We often want the tools we are using to be perfect, and be able to give us what we want. But sadly, that isn’t the case most of the time. Every tool has its own limitations, sometimes out of its control. For Web Analytics, it’s the same. Let’s go through some of the most common Web Analytics issues and concerns that we should be aware of.
1. First-Party vs Third-Party Cookies
In most cases, vendors will set their own cookies for tracking purposes, which are considered Third-Party Cookies. The problem is, many browsers and anti-spyware applications are built to reject and remove Third-Party Cookies, which include the ones we are using for Web Analytics. This is one of the contributing reason to incomplete data.
Having said that, some Web Analytics tools (e.g. Adobe Analytics) have provided the option to implement First-Party Cookies
instead of the legacy ones (Third-Party Cookies).
2. Incomplete Data
It is important to set the expectation right for all stakeholders. There is no good way to ensure that data captured is 100% complete. There are many ways data can fail to be captured:
- Poor network connectivity
- Incognito mode
But that is not an excuse for poor Web Analytics implementation. Besides the limitations that are out of our control, we should make sure that all tags are firing correctly to ensure maximum data completeness.
3. Data Ownership
Therefore, if having access to every single piece of data collected is important to you, it is important to do your due diligence and find out more about the data retention and data export policies.
4. Customer Privacy
Customer privacy should be your top priority when collecting data. Never collect PII (Personally Identifiable Information) unless you have the explicit permission from your customers. Even so, do not collect PII using Web Analytics, as they will most likely be stored on the vendors’ servers, thus putting your customers’ privacy at risk.
5. Cost and Price-Performance Ratio
There are generally 2 cost models: one-time payments and recurring payments.
Most vendors have a business model using recurring payments, ensuring that you pay only for what you have utilized.
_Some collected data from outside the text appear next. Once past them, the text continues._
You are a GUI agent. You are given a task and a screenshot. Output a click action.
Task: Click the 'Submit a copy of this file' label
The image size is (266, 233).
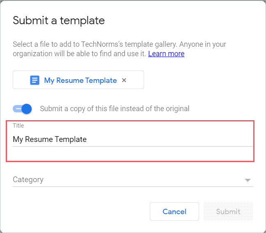(115, 109)
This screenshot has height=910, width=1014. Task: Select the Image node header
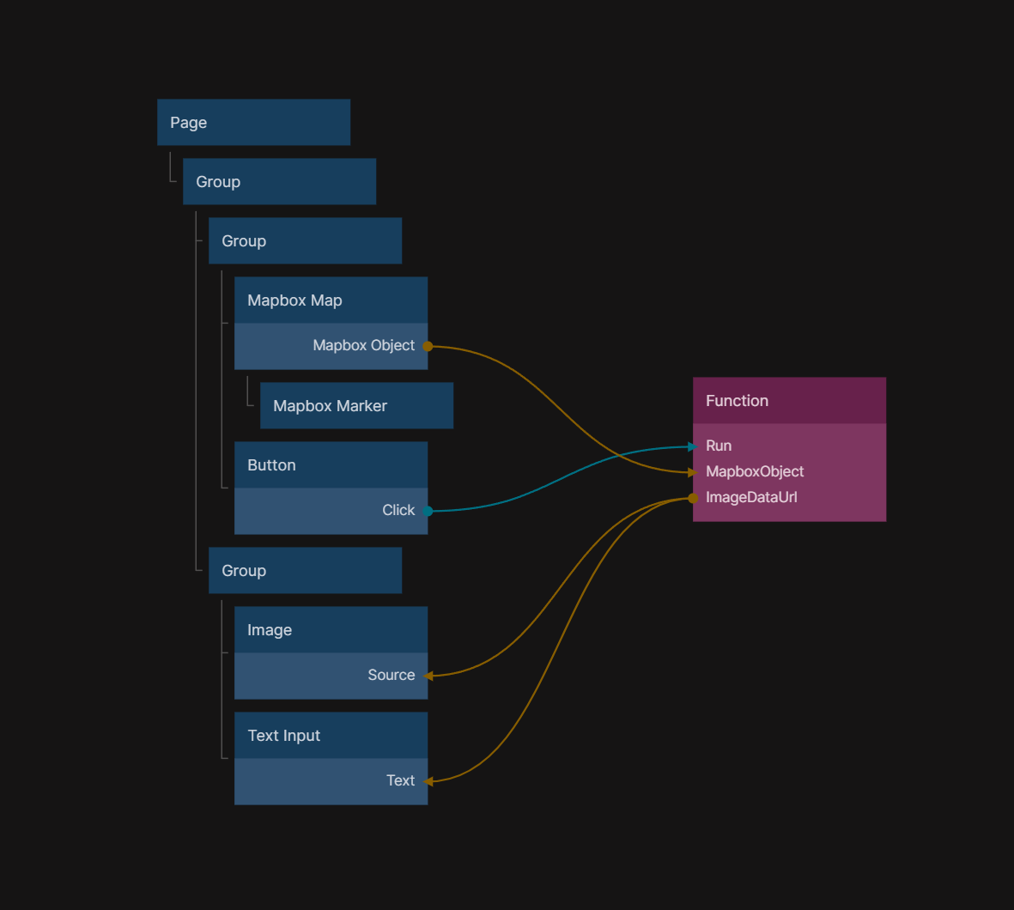(x=331, y=630)
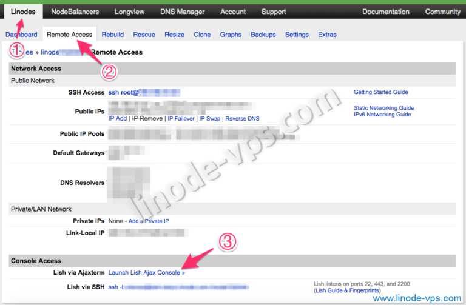Image resolution: width=466 pixels, height=305 pixels.
Task: Open the Reverse DNS link
Action: pos(242,119)
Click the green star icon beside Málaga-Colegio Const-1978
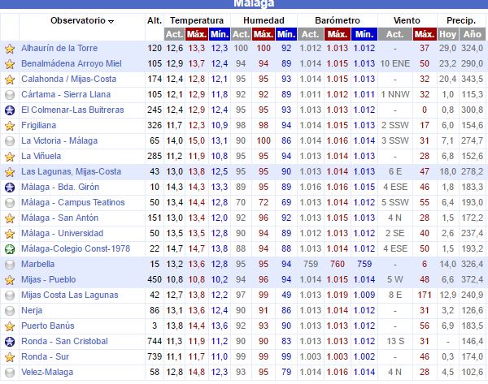Screen dimensions: 488x384 pyautogui.click(x=10, y=249)
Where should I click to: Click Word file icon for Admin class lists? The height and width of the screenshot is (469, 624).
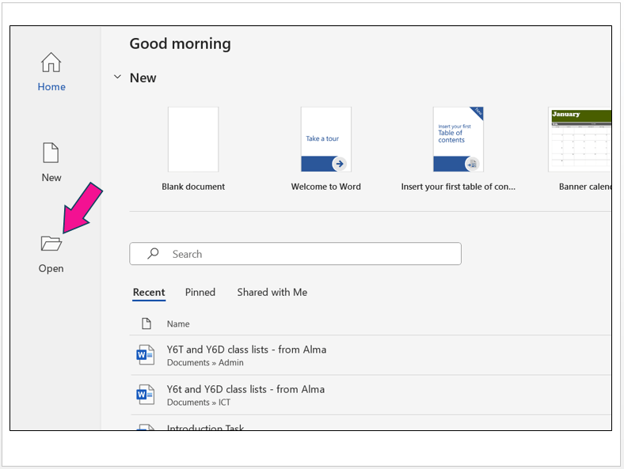pyautogui.click(x=145, y=355)
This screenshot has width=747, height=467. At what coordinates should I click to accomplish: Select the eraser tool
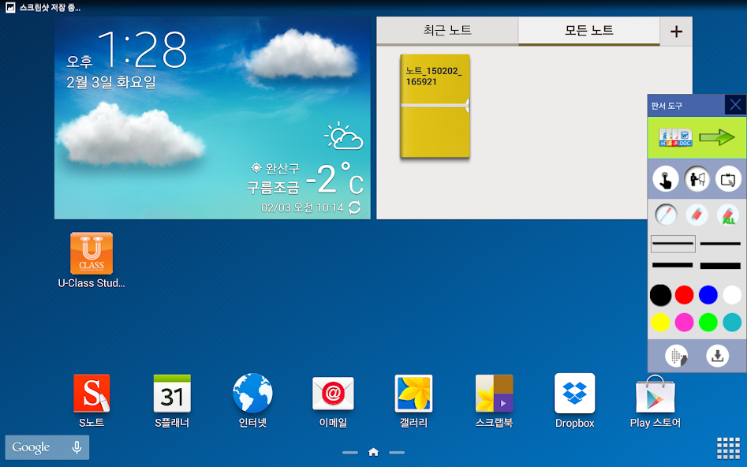click(x=697, y=215)
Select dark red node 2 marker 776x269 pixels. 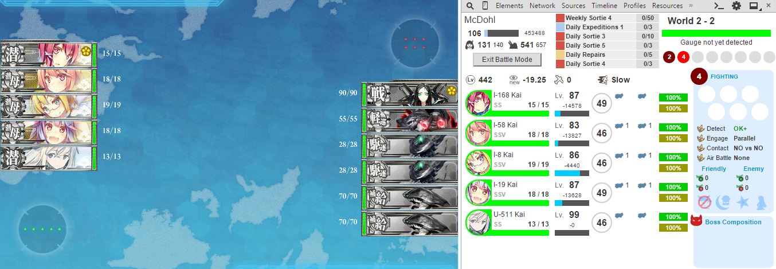(x=668, y=57)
This can be good for smaller businesses, but for companies with huge amount of traffics, it is highly encouraged to negotiate for a one-time package.
Another option will be to house the Web Analytics solution in-house. That will also mean you have to take care of the various system administrative tasks that comes with an in-house model.
Also, evaluate a tool based on its merit. There are many free tools out there that provide you with basic reports. But those reports are 99.9% of the time useless and do not contribute to you gaining any actionable insights. For paid versions, there are always additional features that might or might not be useful for you. Evaluate each feature accordingly, and decide whether it is crucial for the success of your Web Analytics. There is no point paying for a tool that is cheap but does not provide anything but fluff metrics and reports.
6. Data Reconciliation
If you are using more than one vendor to satisfy company’s Web Analytics needs, there is a high chance that you will face issues with data reconciliation. Results from different tools can vary from 10-15% (or even more!).
Reason being, each tool has its own way of collecting data and defining metrics. Therefore, if there is a need to make use of more than one tool for Web Analytics, be sure to fully understand how each piece of data is collected by different tools and be willing to accept data discrepancy.
If possible, stick with one tool for all your Web Analytics needs.
Like any other tools out there, Web Analytics is not perfect and might never be perfect. As long as we are aware of the issues and concerns lying around, we can take proactive actions to achieve an highly optimized Web Analytics implementation.